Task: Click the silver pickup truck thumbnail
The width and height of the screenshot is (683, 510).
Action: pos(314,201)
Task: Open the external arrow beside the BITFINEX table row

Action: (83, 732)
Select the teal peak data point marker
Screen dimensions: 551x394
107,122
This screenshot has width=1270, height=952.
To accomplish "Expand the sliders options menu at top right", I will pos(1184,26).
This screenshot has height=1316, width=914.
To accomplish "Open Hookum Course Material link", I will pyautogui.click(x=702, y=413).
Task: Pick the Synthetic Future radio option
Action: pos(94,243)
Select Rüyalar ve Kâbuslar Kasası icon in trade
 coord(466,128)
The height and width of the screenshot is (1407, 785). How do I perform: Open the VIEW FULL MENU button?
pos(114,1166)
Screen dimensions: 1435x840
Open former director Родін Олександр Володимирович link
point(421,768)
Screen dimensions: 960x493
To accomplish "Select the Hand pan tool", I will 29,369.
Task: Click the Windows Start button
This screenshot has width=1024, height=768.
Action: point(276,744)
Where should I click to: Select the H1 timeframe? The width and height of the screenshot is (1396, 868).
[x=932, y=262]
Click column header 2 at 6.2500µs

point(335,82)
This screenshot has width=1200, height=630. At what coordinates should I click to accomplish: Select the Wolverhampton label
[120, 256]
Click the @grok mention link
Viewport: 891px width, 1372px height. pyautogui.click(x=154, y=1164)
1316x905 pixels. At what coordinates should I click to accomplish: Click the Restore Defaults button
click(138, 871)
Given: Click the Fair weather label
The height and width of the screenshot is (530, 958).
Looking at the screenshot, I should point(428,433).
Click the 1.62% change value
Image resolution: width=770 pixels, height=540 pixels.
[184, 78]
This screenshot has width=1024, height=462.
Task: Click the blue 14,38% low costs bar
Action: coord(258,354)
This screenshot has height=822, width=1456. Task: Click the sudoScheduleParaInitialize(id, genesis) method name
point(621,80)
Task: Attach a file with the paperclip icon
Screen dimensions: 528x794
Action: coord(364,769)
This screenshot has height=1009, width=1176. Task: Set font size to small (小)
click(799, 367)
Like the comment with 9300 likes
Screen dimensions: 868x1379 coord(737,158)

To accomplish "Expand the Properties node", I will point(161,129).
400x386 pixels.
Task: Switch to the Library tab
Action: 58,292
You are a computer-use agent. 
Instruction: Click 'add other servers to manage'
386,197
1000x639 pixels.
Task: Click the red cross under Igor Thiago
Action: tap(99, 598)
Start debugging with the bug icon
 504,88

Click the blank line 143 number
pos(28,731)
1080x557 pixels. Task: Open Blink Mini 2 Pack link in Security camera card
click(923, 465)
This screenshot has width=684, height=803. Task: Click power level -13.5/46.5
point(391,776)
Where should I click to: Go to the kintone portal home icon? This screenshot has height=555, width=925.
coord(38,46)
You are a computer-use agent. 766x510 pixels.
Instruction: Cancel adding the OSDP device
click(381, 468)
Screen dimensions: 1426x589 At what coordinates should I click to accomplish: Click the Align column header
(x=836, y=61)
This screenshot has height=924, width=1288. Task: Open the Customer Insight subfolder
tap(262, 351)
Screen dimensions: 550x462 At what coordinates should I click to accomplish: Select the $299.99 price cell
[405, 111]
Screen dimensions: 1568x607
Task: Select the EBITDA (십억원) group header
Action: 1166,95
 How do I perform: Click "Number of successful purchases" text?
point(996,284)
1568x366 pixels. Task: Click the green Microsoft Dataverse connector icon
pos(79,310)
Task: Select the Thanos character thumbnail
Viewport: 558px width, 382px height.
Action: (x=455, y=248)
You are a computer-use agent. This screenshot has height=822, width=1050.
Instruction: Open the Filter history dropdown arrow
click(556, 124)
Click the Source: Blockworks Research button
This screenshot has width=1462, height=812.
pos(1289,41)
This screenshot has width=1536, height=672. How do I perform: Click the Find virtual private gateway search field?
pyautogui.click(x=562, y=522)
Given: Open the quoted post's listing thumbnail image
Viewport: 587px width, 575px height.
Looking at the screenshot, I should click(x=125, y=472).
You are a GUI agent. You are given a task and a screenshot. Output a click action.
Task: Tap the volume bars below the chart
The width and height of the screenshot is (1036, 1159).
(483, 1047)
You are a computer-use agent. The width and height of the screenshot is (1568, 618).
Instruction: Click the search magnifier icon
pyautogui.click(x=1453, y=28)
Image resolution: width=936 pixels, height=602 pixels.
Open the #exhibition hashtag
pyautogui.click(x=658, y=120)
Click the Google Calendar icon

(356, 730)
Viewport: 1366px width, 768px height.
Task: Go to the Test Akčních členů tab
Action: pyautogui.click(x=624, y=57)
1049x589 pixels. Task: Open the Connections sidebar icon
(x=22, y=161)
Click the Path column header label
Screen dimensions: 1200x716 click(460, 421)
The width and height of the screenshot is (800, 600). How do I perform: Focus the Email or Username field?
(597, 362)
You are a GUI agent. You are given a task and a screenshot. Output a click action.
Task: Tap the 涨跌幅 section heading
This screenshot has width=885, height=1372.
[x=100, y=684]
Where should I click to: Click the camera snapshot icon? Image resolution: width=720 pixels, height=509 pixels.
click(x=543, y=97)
===============
EXERCISE BRIEF – Report each line of the data that includes the string "computer".

EXERCISE OUTPUT –
You are a computer-use agent. 
You are a computer-use agent. 766x510 pixels.
You are a computer-use agent. This screenshot has height=822, width=1050.
You are a computer-use agent. The width and height of the screenshot is (1568, 618).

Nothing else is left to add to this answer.